During a meeting of the state’s top higher education leaders on Wednesday afternoon, New College of Florida president Richard Corcoran presented a vision that leaned heavily on keeping much of the school’s traditional liberal arts structure in place, while at the same time acknowledging that substantial state investment will be needed to make drastic changes.

The State University System’s Board of Governors (BOG) is charged with overseeing Florida’s 12 public universities, including New College. In June, the board asked New College to put together a business plan in order to clarify how the school planned to spend millions of dollars budgeted by state lawmakers after Governor Ron DeSantis led a takeover of the school in January.

The takeover came on the heels of a series of missteps by the school’s previous leadership, which had been widely criticized by DeSantis as too focused on progressive ideology rather than classical education fundamentals. In January, DeSantis appointed six new trustees – all of them conservative allies – who promptly set about changing the direction of the school with the goal of turning it into a beacon of conservative education principles. Part of that plan also included bringing on Corcoran, a former Republican House Speaker who previously served DeSantis as the state’s K-12 education commissioner.

During his presentation on Wednesday, Corcoran also highlighted a key failure of the school’s previous leadership, pointing out that lawmakers provided the school with over $10 million specifically for the purpose of growing enrollment from over 800 students to more than 1200 in only a few years.

“This is what happened. They went from 875, took the ten-plus million dollars, and went down to 689,” Corcoran noted as a slideshow presented a graph showing enrollment from 2017 to 2022 going downhill.

But while Corcoran noted that enrollment had again started going up since his arrival, the Board of Governors cautioned him to proceed with caution, with an eye as much on student quality as on quantity.

“I would caution you on the metrics,” said BOG Vice-Chair Eric Silagy, who asked for NCF to provide the business plan earlier in the summer. “I get the fact that you’re proud of adding the students, but you need to be careful also of adding the students at what cost, because you can attract students that aren’t going to have the same standards that you would, particularly at an Honors College.  The numbers will look good, but the quality may not be there as much.”

Speaking candidly about the ambitious nature of the school’s business plan, which asks for $420 million in direct and indirect state investment and debt forgiveness, Silagy emphasized the plan’s ambitious scope and called for a thorough review.

“Frankly, the vision is bold, it’s audacious, right?
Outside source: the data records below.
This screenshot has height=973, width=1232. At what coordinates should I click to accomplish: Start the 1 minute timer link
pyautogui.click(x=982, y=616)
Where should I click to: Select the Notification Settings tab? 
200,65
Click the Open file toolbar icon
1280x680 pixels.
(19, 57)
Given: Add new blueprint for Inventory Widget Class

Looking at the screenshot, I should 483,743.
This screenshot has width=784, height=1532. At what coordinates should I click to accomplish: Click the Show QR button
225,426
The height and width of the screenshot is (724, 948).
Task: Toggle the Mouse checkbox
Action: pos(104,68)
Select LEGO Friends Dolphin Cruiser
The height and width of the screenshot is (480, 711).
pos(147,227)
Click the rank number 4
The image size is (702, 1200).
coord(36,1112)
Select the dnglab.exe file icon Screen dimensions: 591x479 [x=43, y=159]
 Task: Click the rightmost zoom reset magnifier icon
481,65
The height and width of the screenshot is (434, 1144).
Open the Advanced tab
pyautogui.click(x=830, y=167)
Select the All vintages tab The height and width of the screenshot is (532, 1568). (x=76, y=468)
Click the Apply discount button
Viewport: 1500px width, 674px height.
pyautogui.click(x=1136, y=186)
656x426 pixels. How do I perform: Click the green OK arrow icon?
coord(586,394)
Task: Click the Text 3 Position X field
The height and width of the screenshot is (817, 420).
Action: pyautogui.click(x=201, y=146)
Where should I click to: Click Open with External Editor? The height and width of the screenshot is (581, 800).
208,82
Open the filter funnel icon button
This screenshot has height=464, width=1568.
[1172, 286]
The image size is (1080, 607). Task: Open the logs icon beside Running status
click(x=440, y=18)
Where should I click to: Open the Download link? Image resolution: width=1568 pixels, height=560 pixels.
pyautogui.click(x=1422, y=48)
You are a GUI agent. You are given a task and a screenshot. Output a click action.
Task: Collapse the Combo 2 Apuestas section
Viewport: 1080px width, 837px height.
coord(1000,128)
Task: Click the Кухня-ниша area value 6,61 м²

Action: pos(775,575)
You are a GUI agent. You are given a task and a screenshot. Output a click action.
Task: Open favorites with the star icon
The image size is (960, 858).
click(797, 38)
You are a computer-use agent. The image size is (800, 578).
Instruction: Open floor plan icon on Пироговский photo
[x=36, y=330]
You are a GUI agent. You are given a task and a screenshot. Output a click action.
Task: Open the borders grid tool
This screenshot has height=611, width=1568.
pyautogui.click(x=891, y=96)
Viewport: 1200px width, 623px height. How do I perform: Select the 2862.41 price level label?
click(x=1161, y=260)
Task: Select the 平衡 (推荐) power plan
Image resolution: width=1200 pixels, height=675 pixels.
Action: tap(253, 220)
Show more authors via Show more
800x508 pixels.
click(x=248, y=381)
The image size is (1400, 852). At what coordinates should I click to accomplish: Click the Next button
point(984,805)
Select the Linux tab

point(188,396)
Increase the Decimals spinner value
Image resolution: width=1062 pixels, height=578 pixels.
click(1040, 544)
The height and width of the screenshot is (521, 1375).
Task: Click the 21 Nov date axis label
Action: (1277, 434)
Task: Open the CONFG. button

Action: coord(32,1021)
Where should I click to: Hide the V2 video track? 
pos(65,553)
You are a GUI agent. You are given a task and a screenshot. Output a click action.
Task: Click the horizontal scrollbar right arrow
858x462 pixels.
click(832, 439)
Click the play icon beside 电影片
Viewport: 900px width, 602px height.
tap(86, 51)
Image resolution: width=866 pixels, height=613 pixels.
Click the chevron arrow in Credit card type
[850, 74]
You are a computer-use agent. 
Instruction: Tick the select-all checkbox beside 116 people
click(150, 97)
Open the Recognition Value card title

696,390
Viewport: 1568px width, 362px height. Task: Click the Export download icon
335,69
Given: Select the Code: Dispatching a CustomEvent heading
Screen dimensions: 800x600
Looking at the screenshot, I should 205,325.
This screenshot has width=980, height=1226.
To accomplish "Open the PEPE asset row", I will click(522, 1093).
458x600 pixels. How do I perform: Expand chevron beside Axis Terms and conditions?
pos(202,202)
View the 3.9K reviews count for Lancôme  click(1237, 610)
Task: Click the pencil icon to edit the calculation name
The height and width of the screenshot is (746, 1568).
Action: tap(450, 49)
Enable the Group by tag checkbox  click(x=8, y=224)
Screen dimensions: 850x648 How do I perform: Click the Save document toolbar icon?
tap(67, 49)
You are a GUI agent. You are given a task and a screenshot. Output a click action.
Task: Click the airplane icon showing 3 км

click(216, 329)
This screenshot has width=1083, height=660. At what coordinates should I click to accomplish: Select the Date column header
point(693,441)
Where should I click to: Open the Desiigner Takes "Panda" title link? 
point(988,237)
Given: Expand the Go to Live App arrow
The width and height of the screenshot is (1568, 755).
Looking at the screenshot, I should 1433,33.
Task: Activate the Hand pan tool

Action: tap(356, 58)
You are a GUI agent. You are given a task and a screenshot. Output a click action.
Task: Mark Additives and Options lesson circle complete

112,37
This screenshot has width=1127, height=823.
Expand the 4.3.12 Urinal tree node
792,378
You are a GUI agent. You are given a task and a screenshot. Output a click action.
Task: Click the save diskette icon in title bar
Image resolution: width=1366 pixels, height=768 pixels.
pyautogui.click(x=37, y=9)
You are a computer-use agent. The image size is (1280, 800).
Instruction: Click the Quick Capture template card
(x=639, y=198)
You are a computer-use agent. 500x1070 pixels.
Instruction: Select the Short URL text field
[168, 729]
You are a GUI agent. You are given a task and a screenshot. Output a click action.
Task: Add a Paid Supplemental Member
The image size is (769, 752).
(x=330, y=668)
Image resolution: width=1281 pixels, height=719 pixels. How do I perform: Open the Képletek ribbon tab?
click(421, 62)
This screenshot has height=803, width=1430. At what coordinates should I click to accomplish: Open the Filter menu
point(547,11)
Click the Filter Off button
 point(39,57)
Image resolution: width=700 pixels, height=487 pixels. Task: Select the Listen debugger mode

It’s big,” Silagy noted. “I would encourage everybody who hasn’t to read it. Because there’s a fair amount in there on what [NCF’s] plans are. And it comes at an investment that is significant.”

Corcoran also took questions from BOG members on the school’s accountability plan, but several BOG members noted that many of the initial challenges faced by NCF’s new leadership were more ideological rather than performance-based challenges – a nod to the fact that a number of faculty resignations that took place in the wake of DeSantis’s trustee appointments were over political disagreements rather than professional considerations.

The Board of Governors will take up the matter of confirming Corcoran as the school’s president at a meeting on Thursday morning, and will also consider other BOG business.